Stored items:
--- START ---

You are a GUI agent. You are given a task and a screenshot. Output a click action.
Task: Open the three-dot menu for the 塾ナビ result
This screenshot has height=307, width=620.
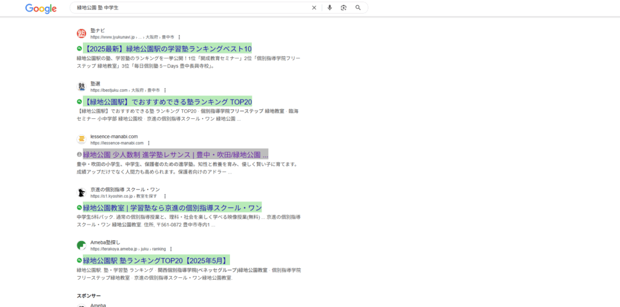coord(179,37)
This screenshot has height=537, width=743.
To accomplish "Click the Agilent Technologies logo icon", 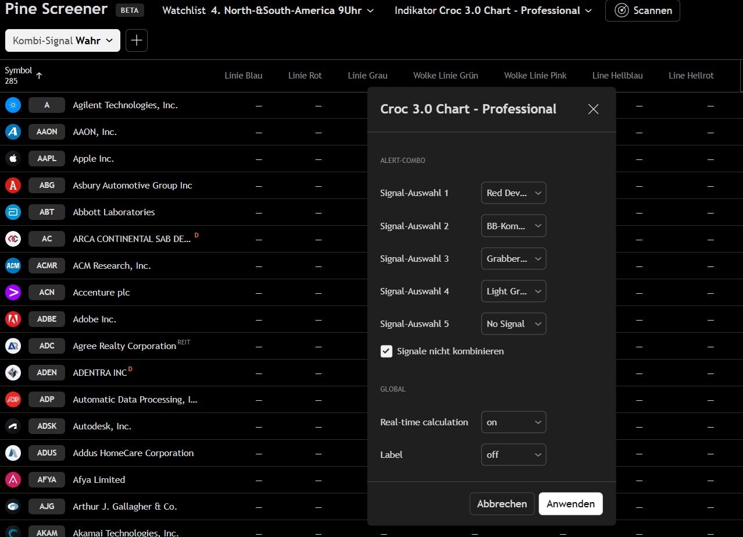I will [x=13, y=105].
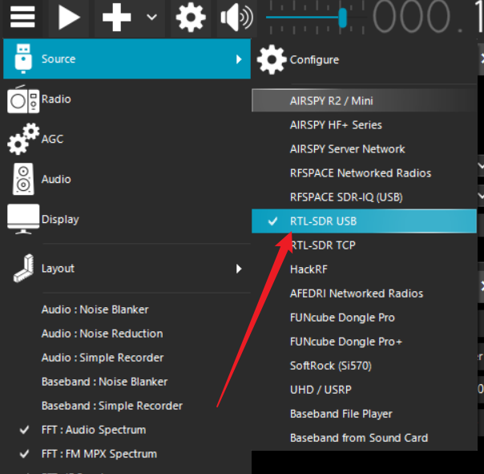Open the AGC gears icon
484x474 pixels.
coord(22,140)
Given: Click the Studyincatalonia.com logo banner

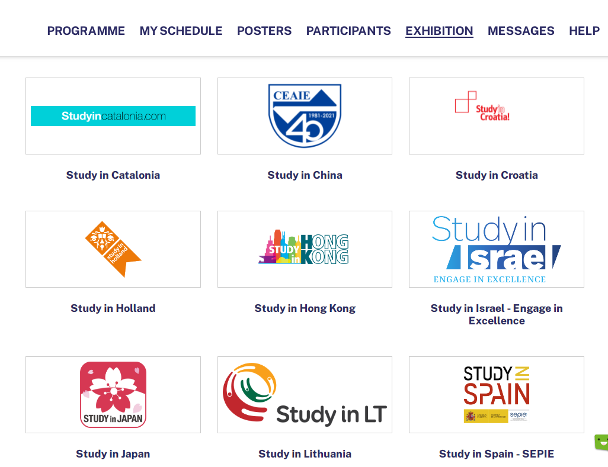Looking at the screenshot, I should pos(113,116).
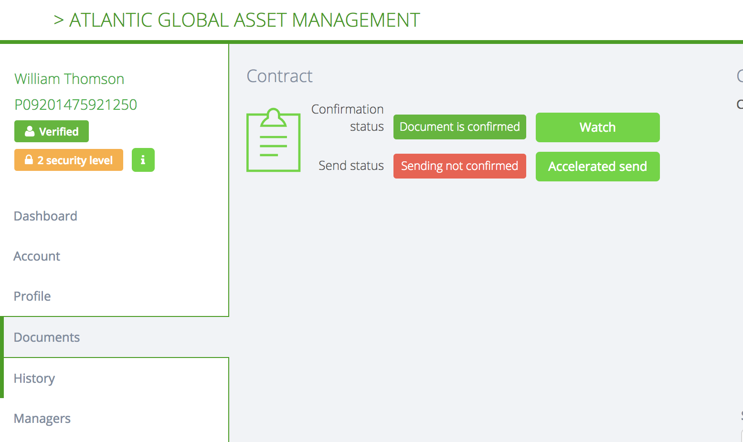This screenshot has height=442, width=743.
Task: Click the Verified status badge
Action: click(52, 131)
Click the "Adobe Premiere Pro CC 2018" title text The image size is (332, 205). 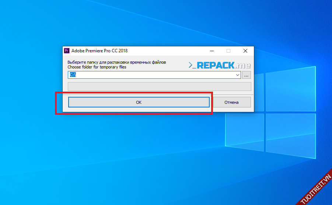pyautogui.click(x=99, y=51)
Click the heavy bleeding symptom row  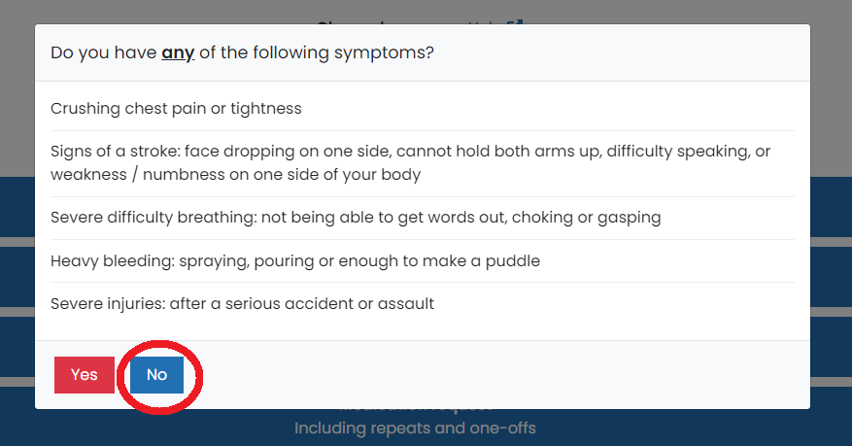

--- END ---

The first line of the entries, the line containing "This screenshot has height=537, width=743.", and every line between them are to be output exactly; pictures are not.

Reply to the exercise
You are a GUI agent. You are given a task and a screenshot. Output a click action.
Task: Open the three-dot menu for the 塾ナビ result
This screenshot has height=307, width=620.
coord(179,37)
This screenshot has height=537, width=743.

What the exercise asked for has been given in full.